Wednesday 12 August 2015

Staying Still


A short update from me.  We have been back from our extended stay in the Caribbean for over two months now.  The transition back to London went as well as we could have hoped for.  We have caught up with family and friends, The Boy has settled incredibly well into his part-time nursery place, and I have been increasingly busy in the world of maternal mental health.  So much so that I must stop a moment and catch my breath.

It is tempting, when things are going well, to cram in as much as humanly possible, to say "Yes!" to every request and generally make hay when the sun shines.  

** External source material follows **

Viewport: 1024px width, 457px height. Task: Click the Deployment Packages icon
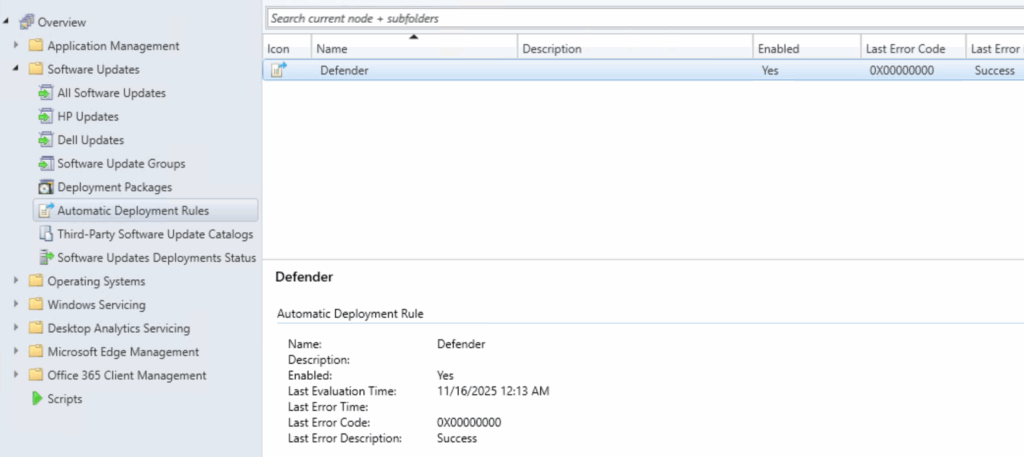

My life is now full with family commitments (The Boy has a busy social calendar, and we are always mindful of needing to research his options when it comes to starting school in 2017), and catching up with friends.  I have a new trustee role at Cocoon Family Support (our local peer support organisation that I am now affiliated with), and a new part time job at the Perinatal Mental Health Partnership.  To complement this, I have signed up to do Mental Health First Aid instructor training, so I can teach MHFA to all our local peer supporters, as well as take it to the corporate market.  

Besides this work, I have been almost inundated with various media requests.  It's fantastic that mental health (and especially perinatal mental health) is getting great coverage.  I think I have reached the end in terms of telling my own story.  In the last two months, I have been interviewed by a documentary filmmaker, an educational video charity, a national newspaper, a daytime TV show and ITN news! 

I have learned in recent years not to give in to the "Yes impulse".  I'm more likely now to spend the odd hour lying still, cooking a favourite recipe, going for a solitary walk, or watching a bit of quality TV drama.  I know that these pauses give my brain a chance to catch up on itself.  I can tell, when my thoughts and plans are running 19-to-the-dozen, that I need to slow down.  That I need to escape the constant stimuli of modern life.  Mindfulness has helped with this realisation, for sure.  But it is also just getting a bit older and wiser.

There's no special secret to living happily.  It's just learning to know your own rhythms and moods, and how you respond to day to day life.  I guess in the Dark Ages we naturally had to shut down, when the sun went in and there was little to do but watch the stars and the moon.  Now we can be passively entertained 24-7, and I'm not sure that's progress.  It's up to us to learn how to be still, and benefit from the calm to be found there.